Electronic Medical Records Could Help Medical Research
About $19.2 billion of the American Recovery and Reinvestment Act that President Obama signed in 2009 is directed as an electronic medical records (EMR) and electronic health records (EHR) stimulus. The administration is working to complete the movement to EMR and EHR integration in healthcare because of the potential benefits of electronic medical records use. These benefits of EMR and EHR include long-term cost savings, better patient care, and streamlined work flow. There is also the potential benefit of EMR / EHR systems aiding medical research through the collection of large amounts of medical data.
The extensive data gathered across the world through electronic medical records can provide researchers with direct access to this information. Previously medical data was captured through manual processes, which made it difficult to capture large amounts of data and share it with other medical professionals.
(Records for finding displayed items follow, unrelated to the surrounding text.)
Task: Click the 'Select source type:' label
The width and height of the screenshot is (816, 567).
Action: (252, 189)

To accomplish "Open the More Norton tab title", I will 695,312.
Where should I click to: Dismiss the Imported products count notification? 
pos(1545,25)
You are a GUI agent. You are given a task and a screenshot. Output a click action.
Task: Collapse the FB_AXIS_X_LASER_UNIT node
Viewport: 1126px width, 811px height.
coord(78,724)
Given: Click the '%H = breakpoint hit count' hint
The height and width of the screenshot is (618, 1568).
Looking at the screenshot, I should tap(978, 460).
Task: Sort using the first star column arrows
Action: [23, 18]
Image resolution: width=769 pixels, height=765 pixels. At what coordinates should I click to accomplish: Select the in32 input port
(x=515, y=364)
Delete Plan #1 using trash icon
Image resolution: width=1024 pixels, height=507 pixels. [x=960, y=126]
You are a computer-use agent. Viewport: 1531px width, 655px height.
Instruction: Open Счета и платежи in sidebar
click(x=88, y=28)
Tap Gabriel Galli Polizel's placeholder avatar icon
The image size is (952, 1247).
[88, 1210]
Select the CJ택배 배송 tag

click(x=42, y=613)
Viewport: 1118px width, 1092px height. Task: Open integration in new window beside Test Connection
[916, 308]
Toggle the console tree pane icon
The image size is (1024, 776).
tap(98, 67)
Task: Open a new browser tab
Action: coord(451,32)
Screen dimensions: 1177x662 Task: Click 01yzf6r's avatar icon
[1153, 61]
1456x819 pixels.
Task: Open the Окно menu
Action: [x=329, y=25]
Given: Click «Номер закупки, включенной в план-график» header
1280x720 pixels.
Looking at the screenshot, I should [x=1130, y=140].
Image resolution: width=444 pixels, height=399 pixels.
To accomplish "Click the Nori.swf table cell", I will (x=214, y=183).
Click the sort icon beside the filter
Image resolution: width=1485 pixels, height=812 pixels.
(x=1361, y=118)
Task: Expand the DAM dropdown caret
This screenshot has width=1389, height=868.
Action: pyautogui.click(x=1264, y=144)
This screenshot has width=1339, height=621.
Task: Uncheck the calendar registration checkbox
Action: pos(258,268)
Electronically capturing specific and detailed information could lead to discoveries through analysis of trends and patterns in patients across the country. It can be used to analyze the effectiveness of drugs and treatments, and medical complications. This system of shared medical data could also provide physicians with the ability to compare patient ailments to other patients with similar symptoms, leading to better treatment. Being able to compile and analyze data from EMR systems can extend the benefits of electronic medical records past what its initial goals were.
However, the benefit of EMR / EHR systems aiding in clinical research through data sharing depends on privacy issues. In 1996, Congress passed the Health Insurance Portability and Accountability Act (HIPAA) which, among other things, offers protection for personal health information and medical records. Ensuring the medical data sharing system follows strict HIPAA regulations is an important issue to solve.
Within the last five years, various research has come to different conclusions about whether electronic medical records have actually improved patient care or reduced costs. However EMR and EHR systems have this great potential to aid in medical research through the collection of widespread medical data.